After following the instructions, the researchers found neither protein nor enamel-dentin residues on the instruments at quantifiable levels within the detection limits of their methods.
"The verification process entails being able to quantify the effectiveness of the cleaning instructions by more than just visual means," said Spiro Megremis, Ph.D., one of the authors and director of dental materials and devices research for the ADASRI. "This research had a goal of being able to show that diamond instruments could be soiled using a worst-case scenario and then quantifiably cleaned. The quantification of cleanliness is key when a manufacturer attempts to verify their cleaning instructions in a manner that is acceptable to the Food and Drug Administration. If this is done properly, it means the practicing dentist just needs to follow the manufacturer’s verified cleaning instructions to be able to proceed to the next steps in reprocessing their instrument. This research ultimately shows that the previously published ADA technical report addressing cleanliness instructions can successfully be followed to verify the effectiveness of a cleanliness process."
According to FDA guidelines, reusable dental instruments that are designed and labeled for multiple uses must be reprocessed by thorough cleaning followed by sterilization or high-level disinfection between patients.

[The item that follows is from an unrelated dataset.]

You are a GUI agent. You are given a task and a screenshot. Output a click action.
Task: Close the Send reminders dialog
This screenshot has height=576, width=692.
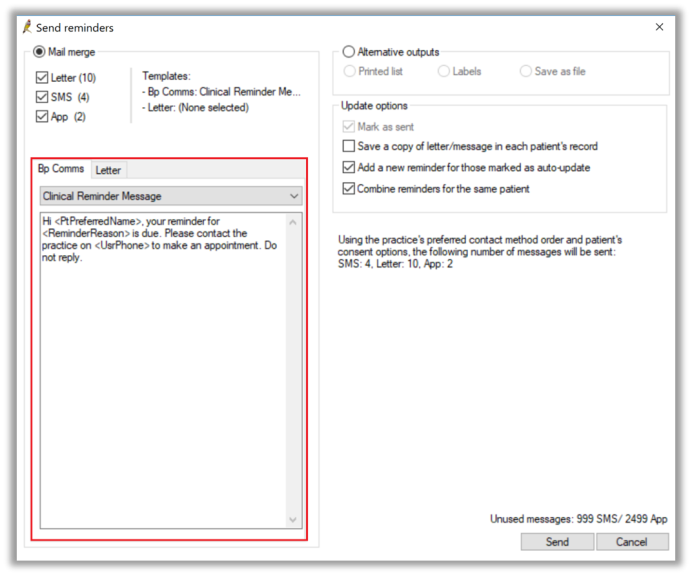click(659, 27)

The FDA classifies several dental instruments, including diamond instruments, as critical reprocessed single-use devices that must submit validation data regarding cleaning as part of their premarket submission to the agency to demonstrate they are safe and effective. If a dental instrument manufacturer does not provide validated cleaning instructions, then a device is considered single use.
"With societal pressures driving us all to evaluate individual impact on sustainability, this work has been very timely," said Jeffrey A. Platt, D.D.S., chair of the ADA Standards Committee on Dental Products. "Up until now, guidance for dental manufacturers on how to communicate about the reusability of burs and instruments has not been well codified or consistently applied. This work takes a big step forward toward improving this situation, ultimately givingADA members greater clarity and confidence in their decision-making relative to reprocessing or discarding a bur or instrument."
While the authors used diamond instruments for the study, the instructions they developed and validated are not intended for all diamond instruments. However, the study shows manufacturers can follow this process to develop their own validated cleaning instructions, and its findings may be able to be applied to developing instructions for other multi-use instruments.
"This research can be used as a framework to generate reproducible cleaning validation procedures for multi-use dental instruments," said Prerna Gopal, B.D.S., Ph.D., one of the authors and senior manager of microbiology and chemistry for the ADASRI. "It is specifically useful for dental instrument manufacturers, who can use the technical report and the research paper to design well-defined cleaning instructions for their multi-use instruments. However, it may not be cost effective or prudent to go through the effort of rigorously following verified cleaning instructions so that an instrument can be further reprocessed. This is up to the practicing dentist to decide based on their particular circumstances."